Civil charges against companies connected to the lone gunman who killed 12 people and wounded eight at the Washington, D.C., Navy Yard in 2013 have been dismissed by a federal judge, except for a claim that the companies may have erred by hiring the murderer.

WASHINGTON (CN) — Civil charges against companies connected to the lone gunman who killed 12 people and wounded eight at the Washington, D.C., Navy Yard in 2013 have been dismissed by a federal judge, except for a claim that the companies may have erred by hiring the murderer.

Civilian contractor Aaron Alexis opened fire inside a building at the Navy Yard on Sept. 16, 2013, before police shot him to death.

Alexis used a temporary access card to get into the building.
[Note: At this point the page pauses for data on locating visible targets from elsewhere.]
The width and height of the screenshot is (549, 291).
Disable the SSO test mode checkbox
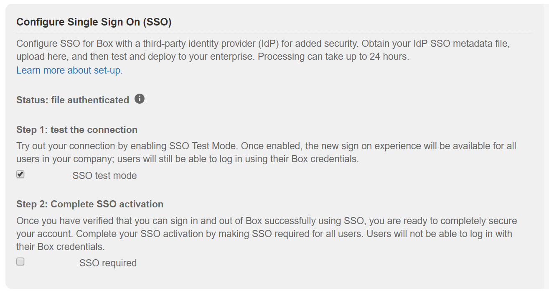(x=20, y=174)
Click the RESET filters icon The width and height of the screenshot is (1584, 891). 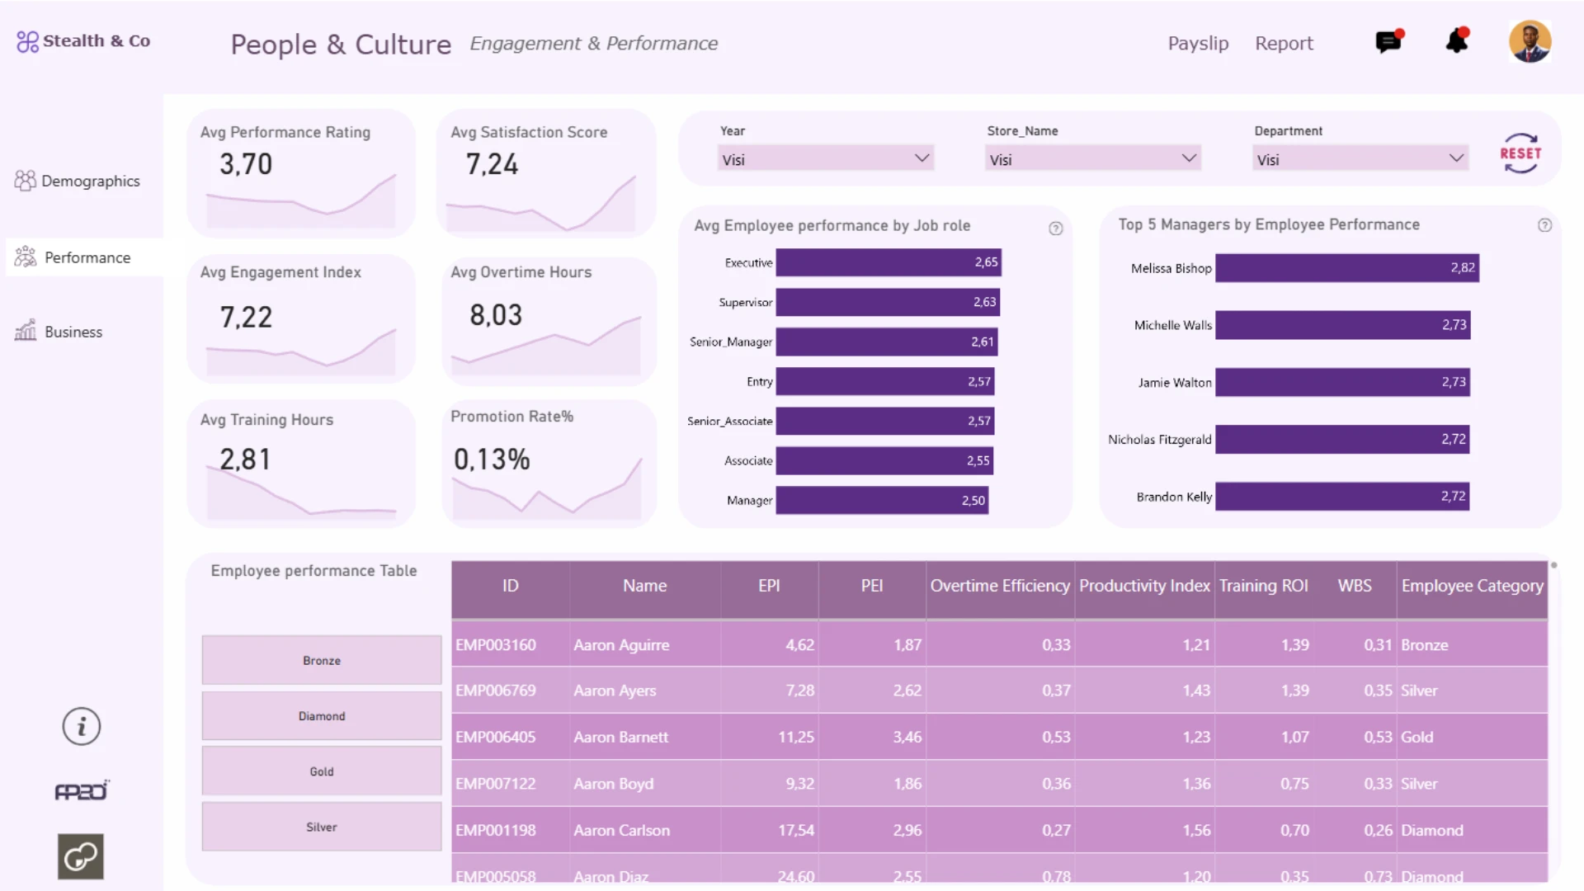1520,153
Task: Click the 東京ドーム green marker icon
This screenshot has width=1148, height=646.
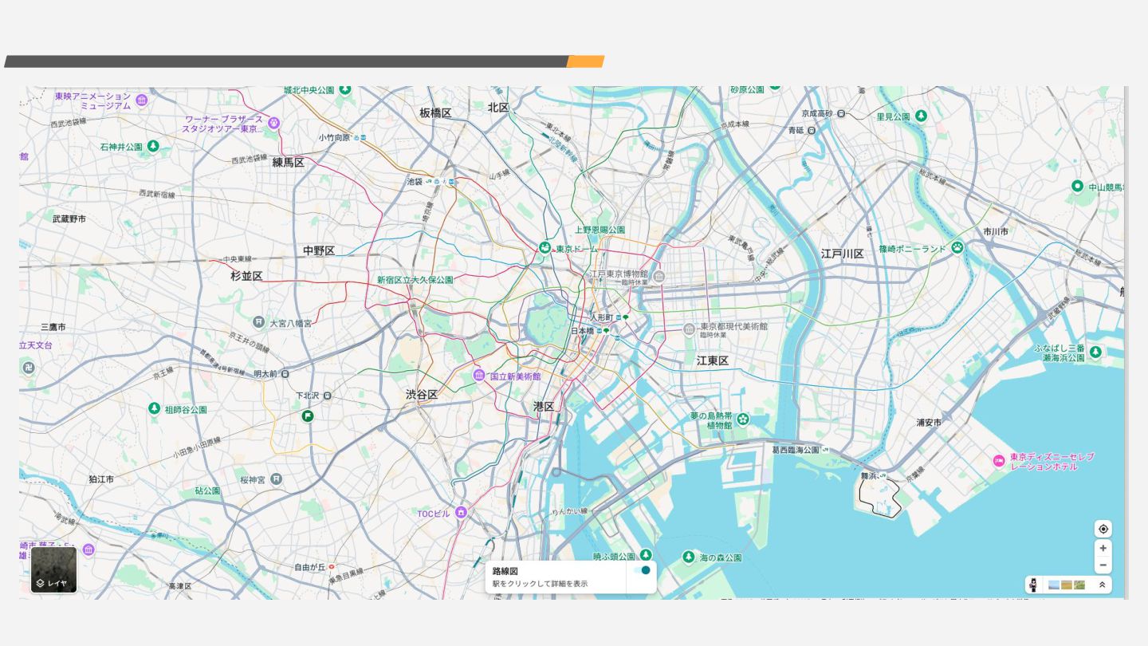Action: pyautogui.click(x=545, y=249)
“Mr. Alexis’s security clearance was still valid in September 2012, because he had been discharged from the Navy within the prior 24 months,” U.S. District Judge Rosemary Collyer wrote in her Sept. 1 order.

Six workers who witnessed the killing spree say they suffered physical and psychological injuries from it.

They filed six individual lawsuits against The Experts Inc., the subcontractor that employed Alexis; Enterprise Services LLC, the contractor that retained The Experts; and the Hana Group Inc. and HBC Management Services Inc., which provided security at the building.

The Experts, a subcontractor for Enterprise Services, hired Alexis in 2012 as a computer technician.

“In the years leading up to his employment with The Experts and Enterprise Services, Mr. Alexis had a history of violent outbursts and arrests — although no convictions — including some that occurred while Mr. Alexis served in the Navy,” Collyer wrote in the 31-page order. “Despite these incidents, Mr. Alexis was honorably discharged in December 2010, retaining his security clearance.”

The plaintiffs — Dotyln Jograj, Rosalind Parker, Lori Lee Stultz, Douglas Levitas, Jerome Boyd and Sherrie T. Lawson — said The Experts and Enterprises Services failed to do a thorough background check to learn of Alexis’s violent inclinations.

They claimed Enterprise Services, The Experts, and HBC failed to anticipate and prevent Alexis’s shooting and that Enterprise Services and The Experts did not abide by certain federal statutes, regulations and policy manuals.

Stultz and Levitas alleged loss of consortium through their partners’ injuries.

But Collyer said the defendants ran an adequate background check and could not have foreseen the mass murder.

“Enterprise Services also required The Experts to run a background check on new employees, which consisted of a drug test, a driving record check, and a criminal conviction check,” the judge wrote. “Mr. Alexis cleared all these background checks and was hired by The Experts.”

She added: “Mr. Alexis, with a valid security clearance and valid entry passes, was authorized to enter and work in Building 197. No plaintiff alleges that HBC had been notified of Mr. Alexis’s conduct in August 2013 incidents or was otherwise aware of any proclivity towards violence on Mr. Alexis’s part. No facts, therefore, lead to the conclusion that Mr. Alexis’s actions were in any way foreseeable to HBC.”

The only counts that survived were negligent retention and supervision of Alexis by The Experts and Enterprise Services.

Collyer dropped the security companies as defendants.

The Experts and Enterprises Services could not be reached for comment Tuesday.